Extract provided:
___

Sale of PFH’s Arkansas assets moves forward

Posted online

Hot Springs, Arkansas-based substance-abuse rehabilitation and behavioral health company Quapaw House Inc. will acquire the Arkansas assets of Springfield-based Preferred Family Healthcare on or around Oct. 12, officials with the company say.

In an agreement finalized between the two companies, PFH will transfer all of its Arkansas assets and property, not including real estate holdings, to Quapaw House for undisclosed terms, according to a news release. Quapaw House previously signed a letter of intent to buy the assets, according to past Springfield Business Journal reporting.

“Simultaneously, we have reached a deal that will allow QHI to use PFH-owned properties, including all the Arkansas clinics and other facilities,” Quapaw House CEO Casey Bright said in the release, noting PFH facilities will be rebranded as Quapaw House centers. “As you can imagine, an acquisition of this size will take time to work through. We are analyzing every facet of their existing operation, taking equipment and facilities inventory, reviewing personnel and, most importantly, working to help transition the client base to QHI, if they choose to do so.

___

Available data:
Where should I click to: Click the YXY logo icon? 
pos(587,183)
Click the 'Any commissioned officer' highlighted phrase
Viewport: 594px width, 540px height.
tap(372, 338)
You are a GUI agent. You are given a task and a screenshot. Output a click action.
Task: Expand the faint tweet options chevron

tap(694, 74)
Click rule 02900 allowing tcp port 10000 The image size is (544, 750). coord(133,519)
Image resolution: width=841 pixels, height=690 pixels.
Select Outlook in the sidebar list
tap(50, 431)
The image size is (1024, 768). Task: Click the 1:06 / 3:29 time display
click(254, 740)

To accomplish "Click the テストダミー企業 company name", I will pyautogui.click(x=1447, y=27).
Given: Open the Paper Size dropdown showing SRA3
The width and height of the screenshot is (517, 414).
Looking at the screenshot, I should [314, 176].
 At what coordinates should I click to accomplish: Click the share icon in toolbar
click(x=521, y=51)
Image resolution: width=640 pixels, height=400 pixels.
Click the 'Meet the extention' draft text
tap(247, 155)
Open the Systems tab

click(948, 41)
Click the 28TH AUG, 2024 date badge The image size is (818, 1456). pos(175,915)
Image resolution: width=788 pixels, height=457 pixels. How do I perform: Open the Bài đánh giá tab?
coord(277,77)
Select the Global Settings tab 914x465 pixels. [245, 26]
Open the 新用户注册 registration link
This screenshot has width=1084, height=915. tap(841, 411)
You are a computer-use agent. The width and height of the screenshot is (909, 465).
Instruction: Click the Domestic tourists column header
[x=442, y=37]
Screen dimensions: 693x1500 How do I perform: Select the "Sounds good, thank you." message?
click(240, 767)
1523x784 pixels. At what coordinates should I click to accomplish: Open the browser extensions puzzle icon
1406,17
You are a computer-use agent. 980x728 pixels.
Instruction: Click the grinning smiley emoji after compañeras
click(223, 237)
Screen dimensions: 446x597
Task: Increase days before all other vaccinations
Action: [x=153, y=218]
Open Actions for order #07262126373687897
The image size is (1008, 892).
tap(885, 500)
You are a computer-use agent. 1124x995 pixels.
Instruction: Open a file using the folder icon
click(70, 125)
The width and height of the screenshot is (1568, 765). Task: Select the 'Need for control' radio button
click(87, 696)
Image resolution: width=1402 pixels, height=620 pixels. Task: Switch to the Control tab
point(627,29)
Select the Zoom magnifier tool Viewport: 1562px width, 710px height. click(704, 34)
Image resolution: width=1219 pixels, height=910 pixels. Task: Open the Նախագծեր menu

___

Required tasks:
- A) Write out the stretch of the article on Preferred Family Healthcare's Arkansas asset sale from "Sale of PFH’s" through "Business Journal reporting.".
- B) Summarize the article on Preferred Family Healthcare's Arkansas asset sale in two sentences.
- C) Carry on the article about Quapaw House acquiring Preferred Family Healthcare's Arkansas assets from the point where it stops.

Numbered responses:
- A)
Sale of PFH’s Arkansas assets moves forward

Posted online

Hot Springs, Arkansas-based substance-abuse rehabilitation and behavioral health company Quapaw House Inc. will acquire the Arkansas assets of Springfield-based Preferred Family Healthcare on or around Oct. 12, officials with the company say.

In an agreement finalized between the two companies, PFH will transfer all of its Arkansas assets and property, not including real estate holdings, to Quapaw House for undisclosed terms, according to a news release. Quapaw House previously signed a letter of intent to buy the assets, according to past Springfield Business Journal reporting.

- B) Hot Springs, Arkansas-based Quapaw House Inc. will acquire the Arkansas assets of Springfield-based Preferred Family Healthcare on or around Oct. 12, taking all of them except real estate holdings for undisclosed terms. Quapaw House CEO Casey Bright said a separate deal lets the company use PFH-owned properties, which will be rebranded as Quapaw House centers, and that the company is reviewing PFH's operation and helping clients transition.

- C)
“We also must work through the process of licensing, credentialing and certification before fully taking over the PFH sites.”

PFH last month notified the Arkansas Department of Human Services it would be ceasing operations in Arkansas at all current facilities by Oct. 12, unless additional time would be necessary to ensure client care is available.

PFH spokesman Reggie McElhannon this morning issued an emailed statement: "We have been honored to serve the residents of Arkansas. As we worked to transition out of the state, we sought the most seamless transition for our employees and our clients. We are pleased to know our employees and clients have an excellent choice of employer and provider in QHI."

Legal issues in Arkansas were a contributor to PFH’s exit from the Natural State. Robin Raveendran and Helen Balding, both former PFH employees, were each charged this summer with two counts of felony Medicaid fraud. After Arkansas Attorney General Leslie Rutledge charged Raveendran in June, Arkansas DHS terminated its contracts with PFH.

Marci Manley, a spokeswoman for DHS in Arkansas, said PFH had provided behavioral health services to more than 5,000 Medicaid recipients at 47 Arkansas sites, according to past SBJ reporting. The nonprofit’s Medicaid claims in Arkansas totaled $36.2 million in 2017, she said.

McElhannon told SBJ in September PFH plans to continue providing community services for individuals with developmental disabilities, child welfare, employment services and behavioral health, as well as its 16 residential substance use disorder programs and numerous outpatient sites in Missouri, Oklahoma, Kansas and Illinois.